Open StateGovernment opened 1 year ago

StateGovernment commented 1 year ago

Labels : How to/ Suggestions.

I am looking for suggestions on, how to create a Vertex AI endpoint out of a Trained Dreambooth stable diffusion model. Inorder to run inference on the model through endpoint. How do I go about this

entrpn commented 1 year ago

@StateGovernment take a look at this example. This is pytorch only, so you'll have to convert the model to pytorch as demonstrated in the training dreambooth repo.

In your case, where you are using a local model, you need to modify the Dockerfile to copy your model. Add a new line here

COPY dreambooth-folder .

Then call the docker build like:

PROJECT_ID=<project-id>
docker build -t gcr.io/$PROJECT_ID/serving-sd:latest --build-arg model_name=dreambooth-folder --build-arg use_xformers=1 --build-arg model_revision=main.

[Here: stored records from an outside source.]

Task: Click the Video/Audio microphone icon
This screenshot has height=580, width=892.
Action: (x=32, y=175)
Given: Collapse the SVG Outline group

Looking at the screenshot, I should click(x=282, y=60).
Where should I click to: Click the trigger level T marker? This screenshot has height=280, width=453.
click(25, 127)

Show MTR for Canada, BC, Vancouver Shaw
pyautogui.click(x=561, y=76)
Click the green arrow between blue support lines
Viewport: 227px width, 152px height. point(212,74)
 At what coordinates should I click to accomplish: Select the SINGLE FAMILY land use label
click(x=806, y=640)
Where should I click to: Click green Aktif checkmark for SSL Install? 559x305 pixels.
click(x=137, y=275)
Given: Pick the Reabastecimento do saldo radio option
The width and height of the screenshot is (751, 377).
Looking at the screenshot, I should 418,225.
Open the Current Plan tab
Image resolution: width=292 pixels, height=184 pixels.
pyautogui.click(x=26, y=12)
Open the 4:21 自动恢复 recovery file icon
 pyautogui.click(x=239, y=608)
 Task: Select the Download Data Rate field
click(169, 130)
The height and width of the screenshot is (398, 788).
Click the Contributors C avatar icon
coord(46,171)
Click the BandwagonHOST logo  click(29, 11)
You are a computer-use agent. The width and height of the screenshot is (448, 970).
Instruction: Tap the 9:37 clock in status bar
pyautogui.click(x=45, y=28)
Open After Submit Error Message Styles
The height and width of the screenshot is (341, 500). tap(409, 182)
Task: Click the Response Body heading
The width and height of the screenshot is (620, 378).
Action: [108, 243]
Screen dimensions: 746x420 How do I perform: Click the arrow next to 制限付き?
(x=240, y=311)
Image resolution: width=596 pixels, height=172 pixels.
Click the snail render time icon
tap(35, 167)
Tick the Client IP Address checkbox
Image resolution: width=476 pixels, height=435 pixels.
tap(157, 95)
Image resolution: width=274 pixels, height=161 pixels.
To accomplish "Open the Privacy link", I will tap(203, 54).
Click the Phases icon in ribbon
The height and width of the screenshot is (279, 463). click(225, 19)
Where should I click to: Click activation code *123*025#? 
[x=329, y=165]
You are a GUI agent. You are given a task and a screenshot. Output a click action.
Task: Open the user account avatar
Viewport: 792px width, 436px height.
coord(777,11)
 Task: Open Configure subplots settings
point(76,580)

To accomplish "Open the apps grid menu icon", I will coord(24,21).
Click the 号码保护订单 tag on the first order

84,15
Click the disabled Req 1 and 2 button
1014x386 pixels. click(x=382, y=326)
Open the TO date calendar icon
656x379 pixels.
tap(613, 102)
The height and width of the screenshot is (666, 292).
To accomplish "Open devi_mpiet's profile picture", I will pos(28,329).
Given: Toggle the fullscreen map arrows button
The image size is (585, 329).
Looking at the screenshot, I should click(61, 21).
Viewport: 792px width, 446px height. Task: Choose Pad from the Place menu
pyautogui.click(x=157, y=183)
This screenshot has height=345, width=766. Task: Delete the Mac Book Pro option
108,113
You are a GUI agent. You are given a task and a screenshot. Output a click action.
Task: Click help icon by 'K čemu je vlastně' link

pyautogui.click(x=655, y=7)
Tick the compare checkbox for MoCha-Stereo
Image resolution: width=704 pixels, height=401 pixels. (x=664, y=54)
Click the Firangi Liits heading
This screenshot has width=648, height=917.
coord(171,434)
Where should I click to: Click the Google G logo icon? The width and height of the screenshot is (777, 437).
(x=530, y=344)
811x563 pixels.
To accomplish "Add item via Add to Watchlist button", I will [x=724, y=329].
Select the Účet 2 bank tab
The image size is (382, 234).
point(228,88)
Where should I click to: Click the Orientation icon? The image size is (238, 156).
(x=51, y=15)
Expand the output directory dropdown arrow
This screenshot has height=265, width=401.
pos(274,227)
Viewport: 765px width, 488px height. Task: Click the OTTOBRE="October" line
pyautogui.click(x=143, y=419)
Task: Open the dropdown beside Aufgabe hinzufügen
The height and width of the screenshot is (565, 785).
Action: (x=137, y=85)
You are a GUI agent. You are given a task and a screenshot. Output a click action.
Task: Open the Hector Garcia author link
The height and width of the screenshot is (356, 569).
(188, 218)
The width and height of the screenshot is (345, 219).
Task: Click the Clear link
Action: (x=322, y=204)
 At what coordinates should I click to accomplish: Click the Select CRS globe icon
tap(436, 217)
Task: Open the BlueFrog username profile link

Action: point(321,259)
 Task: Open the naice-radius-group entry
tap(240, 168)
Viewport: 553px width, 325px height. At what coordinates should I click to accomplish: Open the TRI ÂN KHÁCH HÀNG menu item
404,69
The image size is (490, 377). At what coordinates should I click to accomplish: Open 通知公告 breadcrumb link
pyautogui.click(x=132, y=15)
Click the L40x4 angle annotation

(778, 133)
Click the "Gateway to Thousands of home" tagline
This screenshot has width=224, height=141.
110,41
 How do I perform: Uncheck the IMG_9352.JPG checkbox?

use_xformers only works with fp16 weights. If you have a fp32 model, then use use_xformers=0.

I think that should work.

StateGovernment commented 1 year ago

Thank you for the suggestion.

I see, following the code I believe a REST endpoint is being deployed using FastAPI through Docker. But our use-case actually involves creating a pure vertex ai Endpoint that could serve inference requests, is there a way to deploy the model to a vertex Endpoint instead of FastAPI?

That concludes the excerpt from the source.